A report into the audit sector commissioned by shadow chancellor John McDonnell has called for the break-up of the Big Four audit firms.
The report, published today, recommended that the audit business of accounting firms must be legally separate from everything else and says it should be a criminal offence for auditors to perform non-audit services for their clients.
One of the report's authors, Prem Sikka, professor of accounting and finance at the University of Sheffield, told City A.M. that the Big Four firms should be broken up.
“Audit firms should only supply audit and nothing else, that means they are going to be split and we want to make it a criminal offence for auditors to provide non-audit services to audit clients,” he said.

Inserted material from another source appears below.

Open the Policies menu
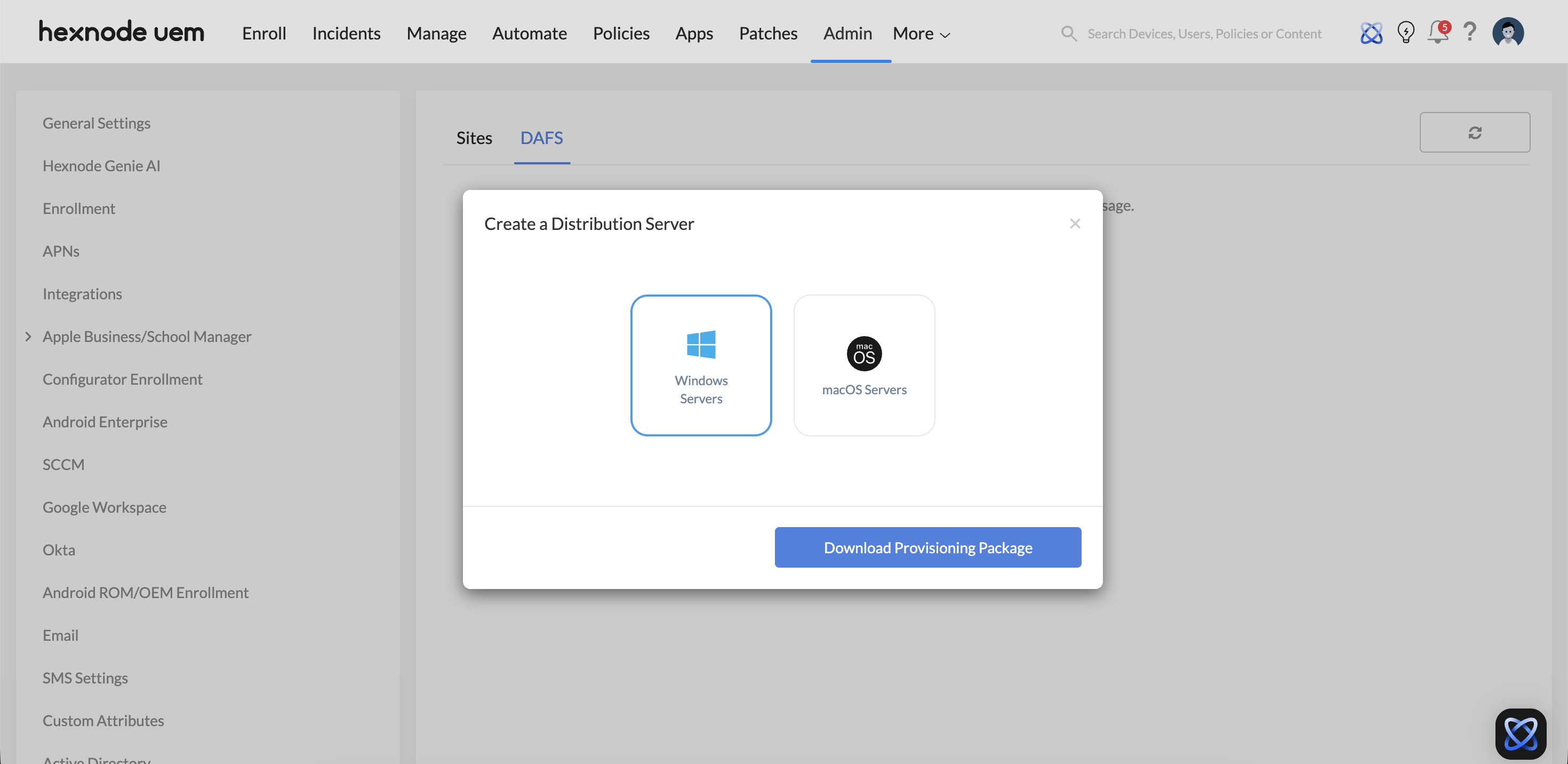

“We are saying this industry is out on a limb, this is the only example of an audit where the auditor becomes a party to the transaction which he or she is supposedly independently auditing,” Sikka said.
The report also calls for the Big Four accounting firms’ share of the Ftse 350 audit market to be capped at 50 per cent.
It argues that a state-backed body should be created to carry out audits of financial institutions such as banks, building societies, credit unions and major investment firms.
This is necessary as “the auditing industry is in disarray, dysfunctional and stumbles from one crisis to another,” the reports says.
The collapse of outsourcer Carillion and department store chain BHS and the part the Big Four played in their demise has led to massive scrutiny of the UK audit sector.
A report by the Competition and Markets Authority which will be published next week is expected to recommend a restriction on the number of large listed companies that the Big Four – EY, PwC, KPMG and Deloitte, can audit.
It is also expected to call for the introduction of joint audits which would see a smaller rival firm working alongside one of the dominant four on the accounts of large companies.
The report commissioned by the Labour Party also calls for mandatory joint audits for large non-financial companies and also argues for removal of restriction of ownership on audit firms to increase the number of firms in the sector.
Sikka says this is necessary because of the risk that one of the Big Four collapse, citing the example of Arthur Andersen which went bust after it became embroiled in the Enron scandal.
“Their own follies might result in their demise and if a Big Four player disappears you would have a lot of turbulence in the market. One way to prepare for that is to go for joint audits which would mean there are other suppliers available,” Sikka said.
KPMG and EY declined to comment.
PwC and Deloitte were contacted for comment.